De fato, assim era ele. E Bandeira dizia mais: confessava que Aloysio o "completava" e o convencia de que o barroco pode ser "gracioso".
Louvor
Outro dado expressivo: a poesia de Raymundo Corrêa, parceiro de Bilac e Alberto de Oliveira na chamada Trindade Parnasiana, mereceu do criador de Andorinha, andorinha, o mais largo louvor, considerado, ainda hoje, o de mais alta significação. Estou aludindo ao seu estudo de 1959, em conferência na Academia. Para ela um crítico de força e brilho, Antônio Carlos Villaça, reservou o qualificativo certo: "calorosa" .
Volto à carta do pernambucano de Recife ao paulistano rebelde. O nordestino avisa: "Vou falar com franqueza, já que você m'a pede".
Aí está. O "moderno" ostenta um comportamento clássico, de sabor lusitano, no arranjo pronominal daquele " m' a pede". Mas isso é pouco. Falando de um Mário lido e não ouvido, confessa Manuel que sentiu falta da voz do amigo - uma voz que o levava a aceitar "encantatoriamente" coisas que o "exasperavam". Esse encantatoriamente, um advérbio ribombante, com um quer que seja de pernóstico, é o que pode haver de menos Bandeira ou mais conflitante com a sua simplicidade estrutural. E há também na sua carta ao querido companheiro o uso de um inesperado "todavia", vocábulo que tanto irritava certos modernos da Semana de 24, e a ele próprio, Bandeira, como várias vezes me disse.
Mas a franqueza maior, ele a revelou por inteiro quando, valendo-se do título Paulicéia desvairada, armou um trocadilho, para apontar no autor "desvarios gongóricos" e "exageros coloridos". Já agora volta a ser mais moderno e muito mais Bandeira, a pedir simplicidade, virtude tão inerente ao poder "encantatório" da sua poesia...
Detalhes
Na resposta de Mário, há também o contraditório: certos detalhes de comportamento verbal e até de construção sintática são incompatíveis com um escritor que fustigou o vezo do lusitanismo literário ou a chamada submissão ao colonialismo cultural.
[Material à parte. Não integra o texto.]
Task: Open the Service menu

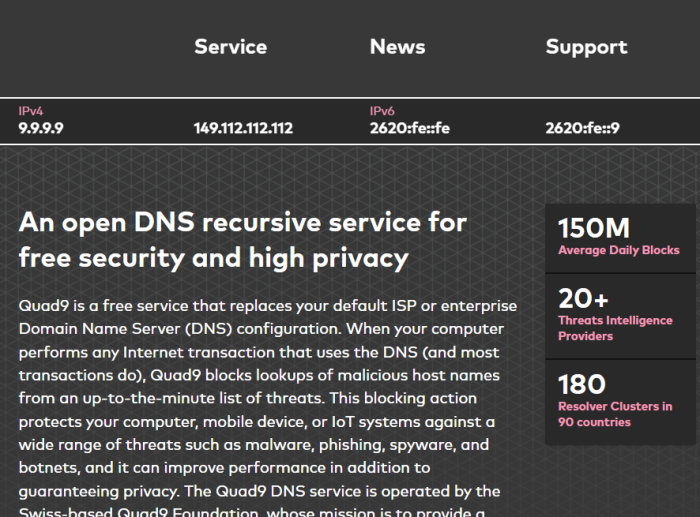Action: click(230, 47)
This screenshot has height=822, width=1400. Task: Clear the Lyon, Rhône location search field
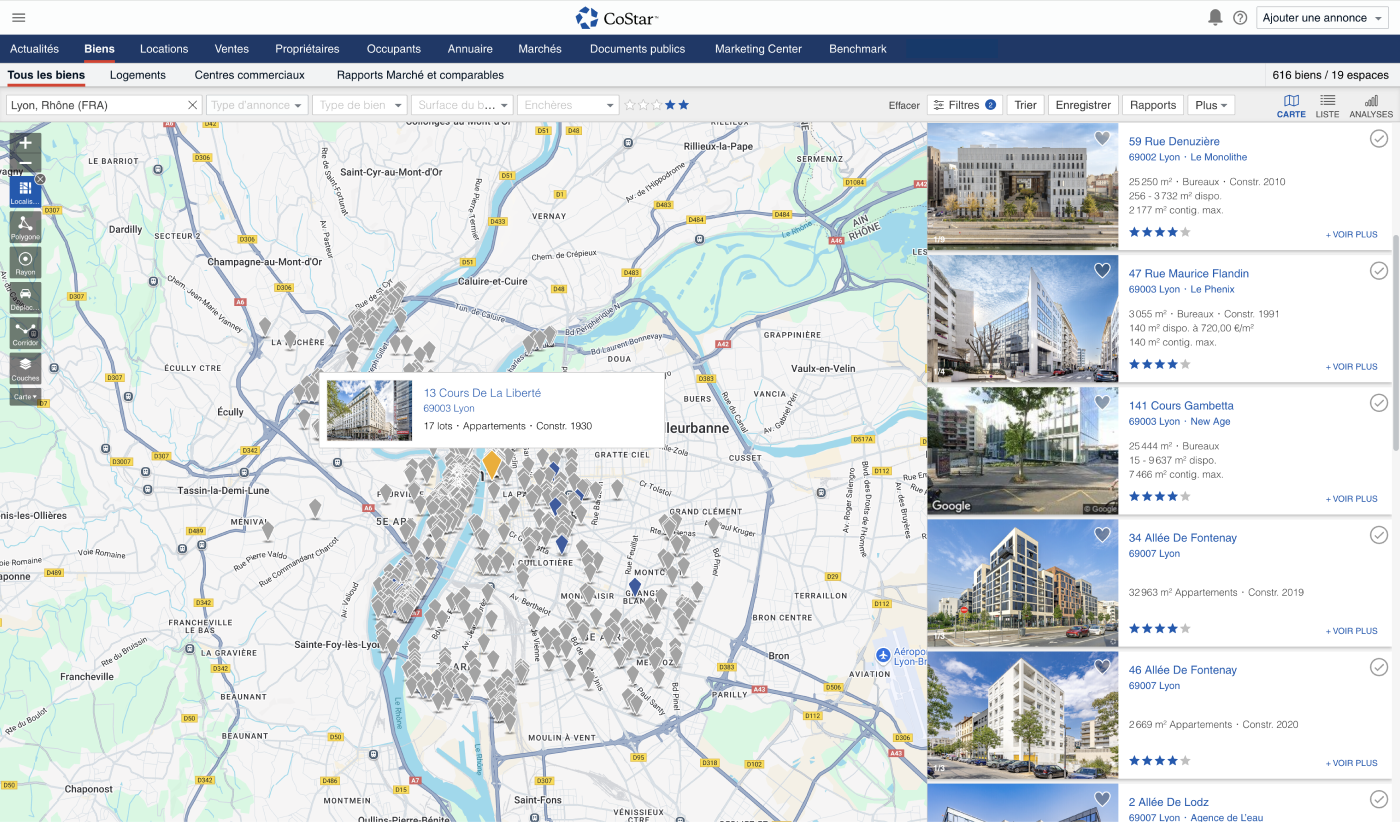(193, 105)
Repara-se nessa construção do poeta: "Se te não disse ainda, digo-te agora". E esta outra: "poetas que o não sabem ser". Se a memória me favorece, o douto e clássico Aloysio de Castro já impugnava, poucos ates de falecer, anteposição do pronome ao advérbio não, coisa que ele considerava " esteticamente infeliz" . Suas razões não eram ideológicas; não falava de "colonialismo literário"; mas o paulistano, que para Bandeira cometera " desvarios gongóricos", esse, sem dúvida, foi um guerrilheiro em ação contra a desnacionalização da nossa escrita, da nossa literatura e da nossa arte a amplo senso.
Seja como seja e descontadas as diferenças individuais de sempre, tanto quanto descompassos ou contradições em alguns lances de modernismo, a verdade final é que Manuel de Souza Bandeira e Mário de Andrade são claros exemplos de criatividade e autonomia de pensamento na sustentação das suas idéias e na construção da sua arte.